ProxySQL Binlog Reader
The pull method described above doesn’t scale and it consumes too many resources. For this reason, a new tool was implemented: ProxySQL Binlog Reader.
- ProxySQL Binlog Reader is a lightweight process that run on the MySQL server, it connects to the MySQL server as a slave, and tracks all the GTID events.
- ProxySQL Binlog Reader is itself a server: when a client connects to it, it will start streaming GTID in a very efficient format to reduce bandwidth.
By now you can easily guess who will be the clients of ProxySQL Binlog Reader: all the ProxySQL instances.
Real time routing
ProxySQL Binlog Reader allows ProxySQL to know in real time which GTID was been executed on every MySQL server, slaves and master itself. Thanks to this, when a client executes a reads that needs to provide causal consistency reads, ProxySQL immediately knows on which server the query can be executed. If for whatever reason the writes was not executed on any slave yet, ProxySQL will know that the write was executed on master and send the read there.
Advanced configuration, and support for many clusters
ProxySQL is extremely configurable, and this is true also for this feature. The most important tuning is that you can configure if a read should provide causal consistency or not, and if causal consistency is required you need to specify to which hostgroup should be consistent. This last detail is very important: you don’t simply enable causal consistency, but you need to specify that a read to hostgroup B should be causal consistent to hostgroup A. This allows ProxySQL to implement the algorithm on any number of hostgroups and clusters, and also allows a single client to execute queries on multiple clusters (sharding) knowing that the causal consistency read will be executed on the right cluster.
Casual reads using GTID is only possible if:
- ProxySQL 2.0 is used (older versions do not support it)
- the backend is MySQL version 5.7.5 or newer. Older versions of MySQL do not have capability to use this functionality.

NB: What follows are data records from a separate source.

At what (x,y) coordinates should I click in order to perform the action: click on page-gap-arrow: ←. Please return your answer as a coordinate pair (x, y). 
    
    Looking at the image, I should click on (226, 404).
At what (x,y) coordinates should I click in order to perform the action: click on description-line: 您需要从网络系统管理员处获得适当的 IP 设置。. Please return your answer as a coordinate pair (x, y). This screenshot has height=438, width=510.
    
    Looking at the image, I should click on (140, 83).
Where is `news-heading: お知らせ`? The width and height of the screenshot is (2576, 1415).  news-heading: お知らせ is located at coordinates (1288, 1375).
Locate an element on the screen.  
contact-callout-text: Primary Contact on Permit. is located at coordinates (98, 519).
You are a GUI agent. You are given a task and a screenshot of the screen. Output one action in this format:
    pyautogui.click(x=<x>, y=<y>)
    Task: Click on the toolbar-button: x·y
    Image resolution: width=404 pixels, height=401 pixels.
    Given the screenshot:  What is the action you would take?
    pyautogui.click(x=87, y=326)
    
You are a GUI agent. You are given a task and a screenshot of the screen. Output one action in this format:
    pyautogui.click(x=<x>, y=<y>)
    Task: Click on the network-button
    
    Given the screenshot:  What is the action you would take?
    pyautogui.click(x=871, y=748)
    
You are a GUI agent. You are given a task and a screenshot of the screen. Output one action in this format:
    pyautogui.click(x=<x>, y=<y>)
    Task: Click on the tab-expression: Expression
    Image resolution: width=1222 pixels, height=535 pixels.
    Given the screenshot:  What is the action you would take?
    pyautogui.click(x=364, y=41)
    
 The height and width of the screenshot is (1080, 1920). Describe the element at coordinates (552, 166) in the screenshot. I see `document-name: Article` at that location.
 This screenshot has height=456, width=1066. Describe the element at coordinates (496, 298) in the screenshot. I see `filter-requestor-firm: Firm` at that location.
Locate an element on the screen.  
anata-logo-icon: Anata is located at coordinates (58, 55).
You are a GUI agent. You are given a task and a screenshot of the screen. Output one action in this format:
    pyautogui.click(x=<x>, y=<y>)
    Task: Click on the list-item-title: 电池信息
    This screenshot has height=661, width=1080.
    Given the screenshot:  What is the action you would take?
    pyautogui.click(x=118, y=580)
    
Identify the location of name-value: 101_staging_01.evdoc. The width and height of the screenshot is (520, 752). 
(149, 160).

- replication binlog format is ROW
- GTID is enabled (that sounds almost obvious).
- backends are either Oracle’s or Percona’s MySQL Server: MariaDB Server does not support
session_track_gtids, but I hope it will be available soon.
The upcoming release of ProxySQL 2.0 is able to track executed GTID in real-time from all the MySQL servers in a replication topology. Adaptive query routing based on GTID tracking allows to provide causal reads, and ProxySQL can route reads to the slave where the needed GTID event was already executed. This solutions scales very well with limited network usage, and is being already tested in production environments.